**Directions for this task**
Starting at the line below holding "Task: Click the 2020 Santa hat profile avatar" and stopping at the line holding "The image size is (541, 387).", print every line exactly, both ends included, and leave the rest out.

**Data records**
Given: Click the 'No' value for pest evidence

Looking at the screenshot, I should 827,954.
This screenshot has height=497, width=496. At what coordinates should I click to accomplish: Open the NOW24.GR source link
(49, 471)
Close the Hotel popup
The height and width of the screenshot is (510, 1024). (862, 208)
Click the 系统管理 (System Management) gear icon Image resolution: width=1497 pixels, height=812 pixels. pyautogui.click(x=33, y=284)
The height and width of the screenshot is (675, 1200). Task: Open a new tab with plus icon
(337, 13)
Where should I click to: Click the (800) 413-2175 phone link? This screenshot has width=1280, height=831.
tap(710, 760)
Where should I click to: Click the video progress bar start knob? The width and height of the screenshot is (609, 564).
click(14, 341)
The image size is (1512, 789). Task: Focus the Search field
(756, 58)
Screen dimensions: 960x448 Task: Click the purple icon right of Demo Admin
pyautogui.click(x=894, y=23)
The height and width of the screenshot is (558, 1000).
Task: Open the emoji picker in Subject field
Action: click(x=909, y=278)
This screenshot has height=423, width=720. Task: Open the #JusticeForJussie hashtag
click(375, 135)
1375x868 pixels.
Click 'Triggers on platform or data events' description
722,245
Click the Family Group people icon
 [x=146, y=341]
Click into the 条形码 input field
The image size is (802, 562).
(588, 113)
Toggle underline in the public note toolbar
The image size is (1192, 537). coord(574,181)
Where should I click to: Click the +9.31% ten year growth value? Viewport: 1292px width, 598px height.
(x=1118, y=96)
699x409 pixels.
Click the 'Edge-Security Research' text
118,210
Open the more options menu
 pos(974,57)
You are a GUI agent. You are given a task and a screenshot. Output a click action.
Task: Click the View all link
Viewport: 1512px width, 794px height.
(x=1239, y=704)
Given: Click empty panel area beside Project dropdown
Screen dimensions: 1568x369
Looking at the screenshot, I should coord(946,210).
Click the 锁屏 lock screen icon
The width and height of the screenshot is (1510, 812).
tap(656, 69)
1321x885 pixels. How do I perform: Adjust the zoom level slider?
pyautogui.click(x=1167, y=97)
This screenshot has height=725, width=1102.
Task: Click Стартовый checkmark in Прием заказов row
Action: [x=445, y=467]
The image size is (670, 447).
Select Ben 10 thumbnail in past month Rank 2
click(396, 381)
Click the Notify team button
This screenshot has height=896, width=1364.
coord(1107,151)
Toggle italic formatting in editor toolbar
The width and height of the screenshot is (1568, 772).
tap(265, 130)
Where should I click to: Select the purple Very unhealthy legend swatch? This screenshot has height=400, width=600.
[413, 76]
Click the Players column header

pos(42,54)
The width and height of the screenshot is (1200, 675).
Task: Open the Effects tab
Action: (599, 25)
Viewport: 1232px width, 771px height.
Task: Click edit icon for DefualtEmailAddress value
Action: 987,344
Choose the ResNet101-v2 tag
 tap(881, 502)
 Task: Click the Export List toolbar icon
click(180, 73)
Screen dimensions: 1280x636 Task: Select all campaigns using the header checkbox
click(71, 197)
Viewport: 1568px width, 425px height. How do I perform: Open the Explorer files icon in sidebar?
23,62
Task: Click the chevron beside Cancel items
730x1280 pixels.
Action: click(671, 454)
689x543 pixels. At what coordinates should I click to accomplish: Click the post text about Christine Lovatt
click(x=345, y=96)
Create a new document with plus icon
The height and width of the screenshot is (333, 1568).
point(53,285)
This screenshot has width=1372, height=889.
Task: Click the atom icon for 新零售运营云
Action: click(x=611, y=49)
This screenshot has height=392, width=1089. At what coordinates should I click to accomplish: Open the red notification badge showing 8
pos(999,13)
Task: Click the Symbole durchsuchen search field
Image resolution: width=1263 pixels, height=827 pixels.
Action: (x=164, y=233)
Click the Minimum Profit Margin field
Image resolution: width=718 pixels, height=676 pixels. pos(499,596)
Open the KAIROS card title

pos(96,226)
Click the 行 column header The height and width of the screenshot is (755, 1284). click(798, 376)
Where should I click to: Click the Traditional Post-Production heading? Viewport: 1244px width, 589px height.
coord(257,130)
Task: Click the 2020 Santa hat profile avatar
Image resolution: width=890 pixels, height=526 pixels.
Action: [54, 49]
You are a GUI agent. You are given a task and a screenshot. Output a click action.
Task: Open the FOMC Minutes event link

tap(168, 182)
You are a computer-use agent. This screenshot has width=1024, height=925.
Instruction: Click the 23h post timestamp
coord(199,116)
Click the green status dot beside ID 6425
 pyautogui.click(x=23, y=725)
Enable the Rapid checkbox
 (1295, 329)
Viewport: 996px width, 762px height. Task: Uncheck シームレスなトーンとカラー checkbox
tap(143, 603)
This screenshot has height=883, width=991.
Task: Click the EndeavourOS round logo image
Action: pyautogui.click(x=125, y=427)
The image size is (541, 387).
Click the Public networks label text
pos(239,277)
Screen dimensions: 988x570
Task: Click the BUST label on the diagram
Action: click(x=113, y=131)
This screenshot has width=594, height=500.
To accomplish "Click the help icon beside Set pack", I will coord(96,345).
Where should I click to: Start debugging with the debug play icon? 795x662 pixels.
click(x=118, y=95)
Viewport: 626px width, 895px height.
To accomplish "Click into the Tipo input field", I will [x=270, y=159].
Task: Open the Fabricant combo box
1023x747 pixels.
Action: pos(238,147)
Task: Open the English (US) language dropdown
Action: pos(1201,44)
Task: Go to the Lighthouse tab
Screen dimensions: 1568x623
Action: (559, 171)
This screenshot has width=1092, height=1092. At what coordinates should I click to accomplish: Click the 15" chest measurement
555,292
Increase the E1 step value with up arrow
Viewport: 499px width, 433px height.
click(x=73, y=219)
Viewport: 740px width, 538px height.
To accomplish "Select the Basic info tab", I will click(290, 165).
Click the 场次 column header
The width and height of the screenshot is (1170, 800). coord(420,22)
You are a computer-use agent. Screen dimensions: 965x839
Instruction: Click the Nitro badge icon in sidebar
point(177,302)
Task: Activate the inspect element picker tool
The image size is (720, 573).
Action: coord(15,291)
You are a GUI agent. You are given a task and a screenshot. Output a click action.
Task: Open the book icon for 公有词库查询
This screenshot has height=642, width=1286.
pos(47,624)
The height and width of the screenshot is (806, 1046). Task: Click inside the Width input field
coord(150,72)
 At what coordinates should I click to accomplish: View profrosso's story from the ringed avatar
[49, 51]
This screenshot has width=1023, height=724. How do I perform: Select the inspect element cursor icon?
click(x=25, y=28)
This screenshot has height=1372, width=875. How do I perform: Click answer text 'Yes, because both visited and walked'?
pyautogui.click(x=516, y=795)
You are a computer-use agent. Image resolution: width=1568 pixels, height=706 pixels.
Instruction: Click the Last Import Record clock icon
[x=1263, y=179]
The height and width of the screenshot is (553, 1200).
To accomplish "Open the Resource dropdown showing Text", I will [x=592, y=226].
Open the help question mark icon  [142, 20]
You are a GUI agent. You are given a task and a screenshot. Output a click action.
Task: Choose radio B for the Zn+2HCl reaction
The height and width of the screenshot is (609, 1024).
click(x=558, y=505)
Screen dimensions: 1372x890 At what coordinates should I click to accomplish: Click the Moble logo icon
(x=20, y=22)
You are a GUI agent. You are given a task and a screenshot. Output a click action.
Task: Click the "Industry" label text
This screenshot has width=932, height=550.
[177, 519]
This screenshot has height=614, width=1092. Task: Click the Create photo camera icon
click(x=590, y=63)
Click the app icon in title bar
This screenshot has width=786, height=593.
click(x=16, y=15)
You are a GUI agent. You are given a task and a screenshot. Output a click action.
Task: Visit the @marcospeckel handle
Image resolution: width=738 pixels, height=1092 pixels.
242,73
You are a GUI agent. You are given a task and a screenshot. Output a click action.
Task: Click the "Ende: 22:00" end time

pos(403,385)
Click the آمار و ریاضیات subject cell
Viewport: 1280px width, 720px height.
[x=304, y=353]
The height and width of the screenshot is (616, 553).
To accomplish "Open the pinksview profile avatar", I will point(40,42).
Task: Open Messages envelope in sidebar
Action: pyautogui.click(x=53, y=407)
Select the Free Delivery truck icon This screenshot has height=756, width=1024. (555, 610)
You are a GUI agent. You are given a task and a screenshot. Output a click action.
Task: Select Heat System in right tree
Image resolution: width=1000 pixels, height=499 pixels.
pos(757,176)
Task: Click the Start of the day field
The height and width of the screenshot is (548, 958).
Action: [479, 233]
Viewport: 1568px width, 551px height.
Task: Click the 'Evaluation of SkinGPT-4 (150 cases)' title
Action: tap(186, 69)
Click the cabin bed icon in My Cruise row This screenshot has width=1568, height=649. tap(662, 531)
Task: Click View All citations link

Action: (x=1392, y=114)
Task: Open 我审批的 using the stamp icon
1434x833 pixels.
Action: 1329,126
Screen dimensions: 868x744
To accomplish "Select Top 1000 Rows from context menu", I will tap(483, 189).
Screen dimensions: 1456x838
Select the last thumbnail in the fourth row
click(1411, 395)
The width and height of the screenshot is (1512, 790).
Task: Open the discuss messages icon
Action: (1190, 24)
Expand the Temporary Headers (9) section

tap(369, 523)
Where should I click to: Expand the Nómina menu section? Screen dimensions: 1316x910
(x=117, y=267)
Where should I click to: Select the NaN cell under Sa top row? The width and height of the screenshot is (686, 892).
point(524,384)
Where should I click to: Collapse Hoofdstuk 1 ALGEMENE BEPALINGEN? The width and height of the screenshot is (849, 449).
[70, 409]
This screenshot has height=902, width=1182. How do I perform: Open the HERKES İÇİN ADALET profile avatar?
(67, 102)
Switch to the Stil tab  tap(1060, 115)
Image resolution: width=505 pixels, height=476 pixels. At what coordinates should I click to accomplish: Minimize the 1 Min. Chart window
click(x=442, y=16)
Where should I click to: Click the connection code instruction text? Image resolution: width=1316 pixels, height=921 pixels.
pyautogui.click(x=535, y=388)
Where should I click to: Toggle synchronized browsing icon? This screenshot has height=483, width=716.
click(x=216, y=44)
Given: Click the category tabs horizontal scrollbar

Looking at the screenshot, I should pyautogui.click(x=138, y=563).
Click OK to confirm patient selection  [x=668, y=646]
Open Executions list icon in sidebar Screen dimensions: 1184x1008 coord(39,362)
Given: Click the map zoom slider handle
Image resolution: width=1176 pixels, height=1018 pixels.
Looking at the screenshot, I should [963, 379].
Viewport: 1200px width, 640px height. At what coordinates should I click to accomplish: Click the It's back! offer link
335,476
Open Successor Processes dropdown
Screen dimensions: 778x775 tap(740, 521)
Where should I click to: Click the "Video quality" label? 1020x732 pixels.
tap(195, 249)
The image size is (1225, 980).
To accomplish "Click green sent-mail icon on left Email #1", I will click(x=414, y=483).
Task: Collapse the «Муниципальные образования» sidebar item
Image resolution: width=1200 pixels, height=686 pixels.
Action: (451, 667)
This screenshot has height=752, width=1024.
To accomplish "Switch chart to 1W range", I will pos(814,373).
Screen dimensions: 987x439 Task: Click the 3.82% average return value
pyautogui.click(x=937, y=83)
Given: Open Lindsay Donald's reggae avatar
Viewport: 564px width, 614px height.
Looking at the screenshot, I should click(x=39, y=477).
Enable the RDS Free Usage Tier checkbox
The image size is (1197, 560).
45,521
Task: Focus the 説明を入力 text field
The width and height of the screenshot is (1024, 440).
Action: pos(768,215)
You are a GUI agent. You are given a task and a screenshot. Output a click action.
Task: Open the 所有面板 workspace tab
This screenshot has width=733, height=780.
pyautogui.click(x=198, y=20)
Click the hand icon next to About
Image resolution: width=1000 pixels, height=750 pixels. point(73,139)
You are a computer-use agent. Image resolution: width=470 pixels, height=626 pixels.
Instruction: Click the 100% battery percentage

**Response**
Task: Click the 2020 Santa hat profile avatar
Image resolution: width=890 pixels, height=526 pixels.
Action: [54, 49]
You are a GUI agent. You are given a task and a screenshot. Output a click action.
Task: Open the FOMC Minutes event link

tap(168, 182)
You are a computer-use agent. This screenshot has width=1024, height=925.
Instruction: Click the 23h post timestamp
coord(199,116)
Click the green status dot beside ID 6425
 pyautogui.click(x=23, y=725)
Enable the Rapid checkbox
 (1295, 329)
Viewport: 996px width, 762px height. Task: Uncheck シームレスなトーンとカラー checkbox
tap(143, 603)
This screenshot has height=883, width=991.
Task: Click the EndeavourOS round logo image
Action: pyautogui.click(x=125, y=427)
The image size is (541, 387).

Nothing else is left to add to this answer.